*This story won an award for best radio feature (3rd place) from the Minnesota chapter of the Society of Professional Journalists, 2015.*
Roberts Shoe Store has been a fixture at the corner of Chicago and Lake Streets in Minneapolis for the last 77 years. But in November 2014, the store will be closing for good. This audio feature I produced for KFAI, tells the story of why the store is shuttering now and what it has meant to the people who’ve worked and shopped there for generations.
The day I reported this piece, I commented to the store’s co-owner, Mark Simon, that Roberts Shoes feels like a real place. “Well you’re definitely in a real place,” Mark replied. “We’ve got 77 years of history here.”
You can see evidence of that history tucked into the nooks of Mark’s upstairs office which is adorned with family photos and framed City Pages “best of” awards. As Mark and his wife Ricki Roberts have been preparing to shut things down, they’ve been sifting through old photos of Ricki’s late father Nate Roberts, who founded the store back in 1937.

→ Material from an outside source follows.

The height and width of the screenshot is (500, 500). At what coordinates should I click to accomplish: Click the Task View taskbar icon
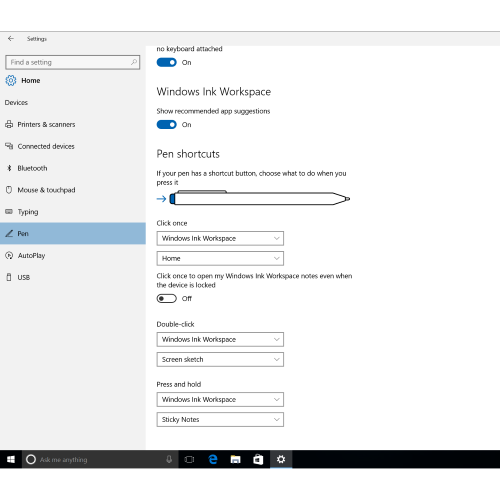tap(189, 459)
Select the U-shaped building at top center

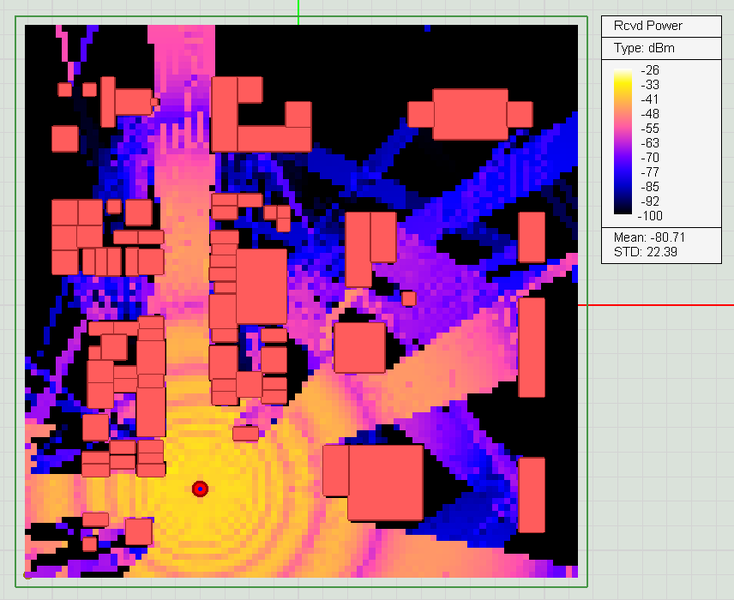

Nate Roberts was a Polish immigrant who came to America with very little formal education. As someone who knew the struggle of gaining a financial foothold in this country, Ricki says her father would hire anyone who needed a job and was willing to work. Some of the store’s employees are now in their 70s and 80s and have been at the store for decades.
It would be easy to cast Roberts Shoes as a casualty of modernity, and while that’s partly true, it’s not the whole story. Sure, they’ve struggled to compete with the likes of Zappos and Amazon, as well as the mighty Mall of America, but over the years, Roberts Shoes found creative ways to be the David against those Goliaths. For instance, Mark set up an online store in the late 1990s where he focused on stocking specialty items like saddle shoes that other retailers didn’t carry. Even today, he sells saddle shoes to customers all over the world.
Roberts Shoes was forged on being a neighborhood business. So many of us are lonely and also hungry for meaningful connections in the places where we actually live. Roberts Shoes has served as a reliable balm against that kind of isolation. To go there was to be known, seen, and also remembered.
As customer Steven Mckee told me, “They’ve always made me feel like I was LeBron James. I think that speaks volumes for a shoe store.” Indeed it does.